Importantly too, once the full and proper ownership has been confirmed and set in the ‘creative passport’ of a song, every penny of that money can be allocated to (and only to) the rightful parties.

This effectively removes the need for certain intermediaries thereby removing delays in the payment chain and importantly it removes all thee ‘hands in your pocket’ from helping themselves to your money.

My favourite example of the problem is as written by Casey Rae on Billboard:

‘Imagine you went to your ATM and tried to take out $60 dollars. The machine makes you wait for a half hour then spits out 40 dollars and no receipt. You don’t know where the extra money went, why it took so long or what’s left in your account. For most people, this would be unacceptable. If you’re an artist in today’s music industry, it might be your everyday reality’.

And that is a great description of (one of) the current failures of the music industry.

Whilst I’ll admit blockchain is not a panacea to all the problems plaguing the industry, it promises a way out of the current deadlock and offers a foundation that can bring together the entire community and give everyone, from amateur singers to platinum record selling superstars, the chance to offer their talent to the world and be compensated for it. This is our mission, and The Music Site is the perfect vehicle to deliver this technology to the masses and help make blockchain the much needed gamechanger we believe it can be. OK so not everyone in the industry is gonna love it, those with vested interests in keeping things as they are. But it’s coming and they’re going to have to accept this fact and bend to work with it as sure as hell, artists will adopt this. We’re on the case and delivering blockchain is very much a part of our mission.

The Music Site is a new social/music platform built over the last two years with a primary mission to support and foster new music and to ‘champion the cause’ for artists. We aim to create a community of music lovers and music makers who together, in time, maybe – just maybe, will have a big enough voice to be heard.

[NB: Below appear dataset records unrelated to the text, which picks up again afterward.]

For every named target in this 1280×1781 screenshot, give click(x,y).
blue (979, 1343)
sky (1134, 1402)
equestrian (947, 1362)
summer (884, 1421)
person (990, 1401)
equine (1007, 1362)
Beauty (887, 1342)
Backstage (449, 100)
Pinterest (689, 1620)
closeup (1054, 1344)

We’ve built a platform just for music, somewhere all the primary music resources and common activities are consolidated into and connected within a single, socially compelling music-centric environment.

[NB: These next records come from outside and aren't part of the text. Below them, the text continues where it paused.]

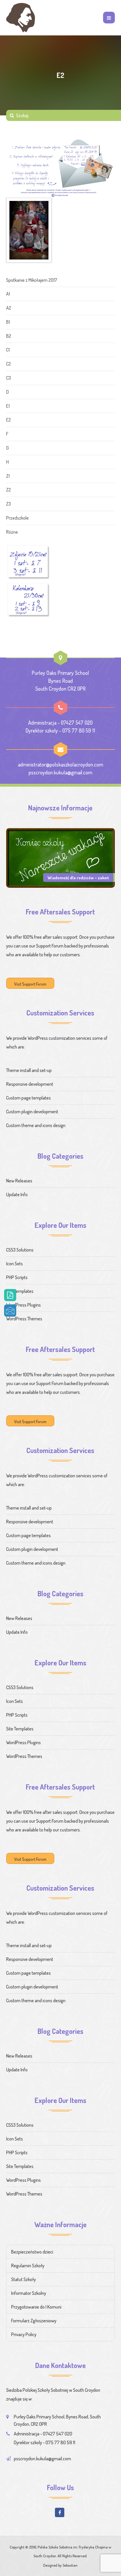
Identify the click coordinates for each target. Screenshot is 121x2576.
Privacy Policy (23, 2334)
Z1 (8, 476)
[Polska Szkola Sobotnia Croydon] (20, 17)
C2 (8, 364)
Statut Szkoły (23, 2279)
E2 (8, 420)
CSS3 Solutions (19, 1250)
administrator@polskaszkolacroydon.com (60, 764)
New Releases (19, 1181)
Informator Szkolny (28, 2293)
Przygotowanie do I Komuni (36, 2307)
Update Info (17, 1194)
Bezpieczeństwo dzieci (32, 2252)
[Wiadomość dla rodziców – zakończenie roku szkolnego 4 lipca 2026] (60, 857)
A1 (8, 294)
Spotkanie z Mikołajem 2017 (31, 280)
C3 (8, 378)
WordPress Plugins (23, 1305)
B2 (8, 336)
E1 (8, 406)
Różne (12, 532)
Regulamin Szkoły (27, 2265)
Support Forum (49, 946)
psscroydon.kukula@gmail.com (60, 772)
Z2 (8, 490)
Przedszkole (17, 518)
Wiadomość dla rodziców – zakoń (78, 877)
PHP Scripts (17, 1277)
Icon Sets (14, 1263)
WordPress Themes (24, 1319)
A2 (8, 308)
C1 (8, 350)
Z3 (8, 504)
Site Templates (19, 1291)
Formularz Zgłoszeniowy (33, 2321)
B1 (8, 322)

Somewhere every artist and creative talent can access and manage their resources, assets and music related needs, knowing that all revenues earned are split perfectly and transparently with zero percent going elsewhere and 100 percent going to artists / rights holders.

Somewhere every fan can access any aspect of their music life in a single inter-connected, socially compelling environment negating the need to access multiple websites.

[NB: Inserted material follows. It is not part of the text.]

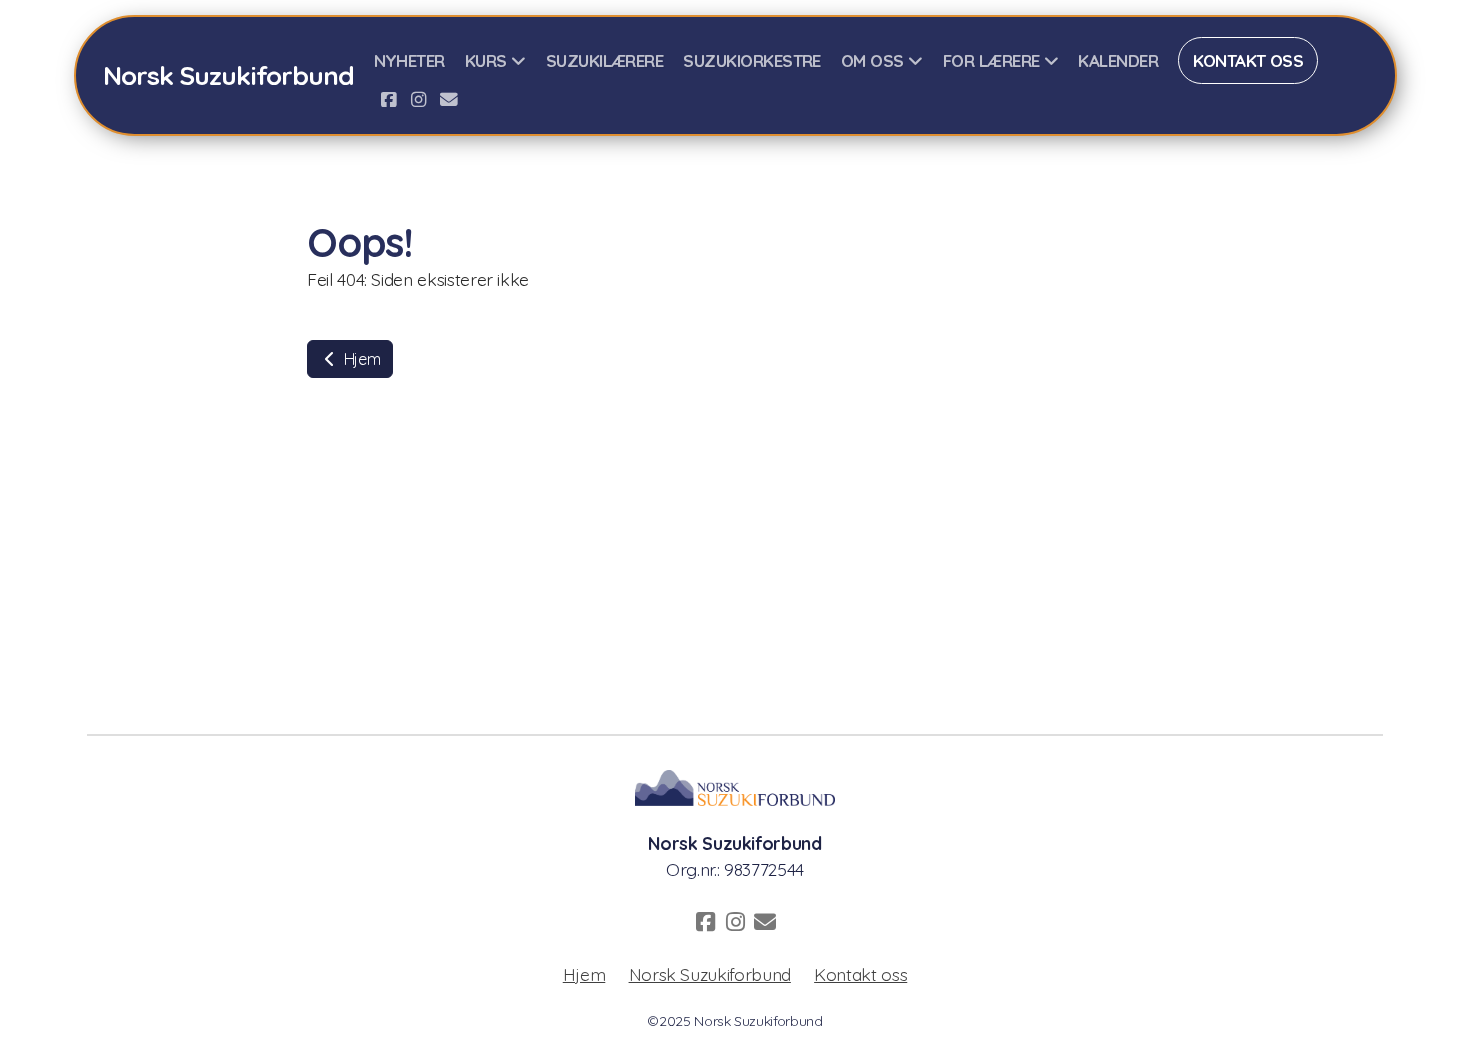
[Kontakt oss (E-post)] (449, 99)
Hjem (360, 359)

And somewhere the industry can access all this same broad resource, data and content easily and efficiently. There’s no verified global registry of music creatives and their works, the industry attempted to solve some of these problems before with projects such as the Global Repertoire Database (GRD) but this never came to be.

We believe the idea of a global decentralised repository is sound, in fact essential, to the wellbeing of our industry, but a different means of data acquisition is needed. The music space has become painfully overcrowded with literally hundreds of predominantly single solution providers competing for the same customers with the same niche solutions. As a result, our digital environment has become more and more fragmented and overcrowded bordering on chaos.

The Music Site core platform is already built and currently ingesting data and completing blockchain technology as a core solution.

We can, with your help and support, a decentralized database of music metadata updated organically by you the users, incentivised not least by the inherent value and benefit we’re building in for every user, whether you like, buy, create, perform or work in music.